Sementara itu, Ajax Amsterdam menghadapi PSV Eindhoven dalam laga yang berakhir 2-2 pada 3 Mei 2026. Kiper Timnas Indonesia, Maarten Paes, yang menjadi andalan Ajax, mendapat sorotan tajam setelah performanya dinilai pasif oleh media Belanda. Paes kebobolan dua gol dalam 11 menit pertama, satu gol melalui serangan cepat Ricardo Pepi yang dibantu Yarek Gasiorowski, dan gol kedua pada menit ke-77 melalui Myron Boadu. Meskipun Mika Godts menyelamatkan Ajax dengan gol pada injury time, Paes tetap mendapatkan rating terendah di skuad dengan nilai 5.
Penilaian kritis media menyoroti kurangnya proaktifitas Paes, yang dianggap terlalu pasif dalam menghadapi serangan PSV. “Paes tidak banyak melakukan penyelamatan, namun ia kebobolan dua kali. Ia terlalu pasif saat PSV mencetak gol pembuka dengan sangat cepat, dan kiper tersebut juga tidak sepenuhnya tanpa cela atas gol kedua Eindhoven,” tulis Voetbal Primeur.
Masalah ini berdampak pada peluang Ajax untuk mengejar posisi runner-up. Dengan tambahan satu poin saja, Ajax masih dapat menutup jarak satu poin dari NEC Nijmegen. Namun, mereka harus menunggu hasil pertandingan Telstar vs NEC Nijmegen, yang berakhir imbang 1-1, sehingga menambah tekanan pada skuad De Godenzonen.
- Posisi saat ini: NEC Nijmegen 1 poin di atas Ajax.
- Jadwal tersisa: Ajax melawan Heracles, NEC Nijmegen akan berkunjung ke Groningen.
- Pemain kunci: Maarten Paes (Ajax), Ronald Koeman (Telstar), Tjaronn Chery (NEC Nijmegen).
Selain persaingan domestik, kondisi keuangan klub juga menjadi sorotan. NEC Nijmegen, yang dikelola oleh pemilik lokal, masih berada di atas ambang krisis finansial, sementara Ajax harus mengelola beban gaji tinggi serta ekspektasi untuk lolos ke Liga Champions. Kedua klub kini menyiapkan strategi akhir musim yang berbeda: NEC Nijmegen berfokus pada mempertahankan keunggulan poin, sedangkan Ajax mengandalkan serangan cepat dan perbaikan lini pertahanan.
Dalam konteks yang lebih luas, pertandingan-pertandingan akhir musim ini menegaskan betapa tipisnya perbedaan antara kebanggaan menggapai Liga Champions dan berjuang menghindari zona relegasi. NEC Nijmegen, dengan pertahanan yang relatif solid, berhasil menahan tekanan Telstar meski harus menelan gol dari Chery. Sementara itu, Ajax harus mengatasi kritik terhadap kiper internasional mereka, Maarten Paes, dan menemukan keseimbangan antara serangan dan pertahanan.
Kesimpulannya, NEC Nijmegen berada dalam posisi strategis untuk mengamankan tiket Liga Champions, namun mereka tidak dapat beristirahat.

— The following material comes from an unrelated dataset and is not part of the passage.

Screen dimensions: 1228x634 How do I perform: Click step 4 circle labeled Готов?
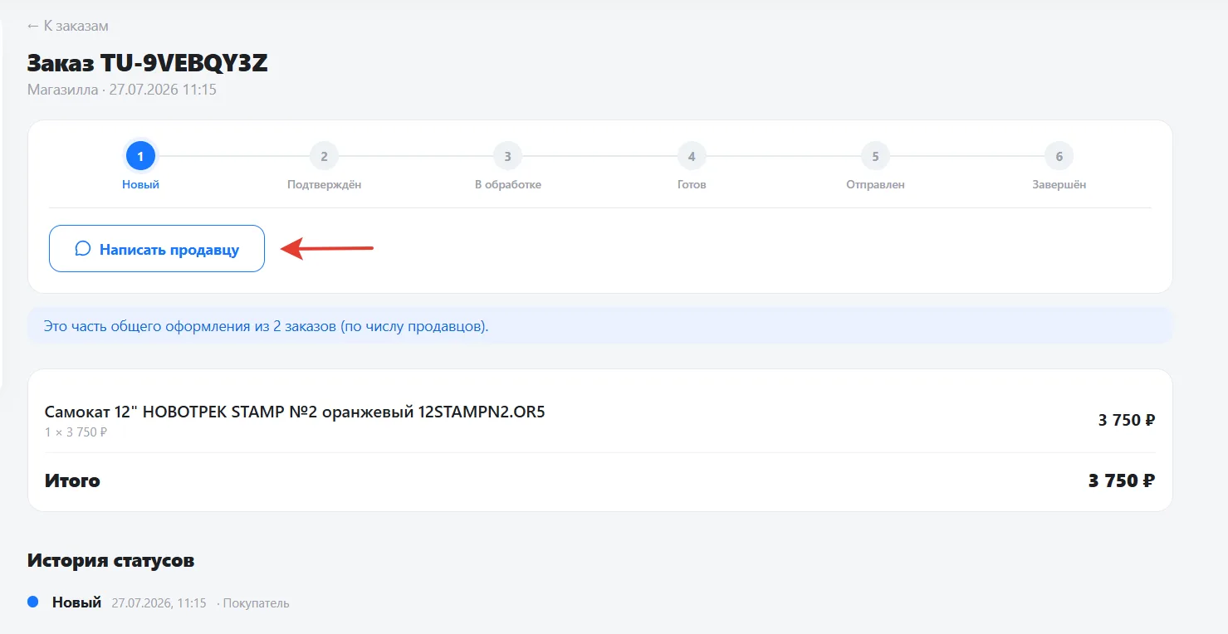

Pertandingan melawan Groningen dan performa di sisa laga akan menentukan nasib mereka. Di sisi lain, Ajax harus segera memperbaiki kelemahan di lini belakang, terutama pada posisi kiper, untuk tetap bersaing dalam perburuan tempat di atas klasemen. Pertarungan akhir musim ini menjanjikan drama sepak bola yang mendebarkan bagi para pendukung di Belanda.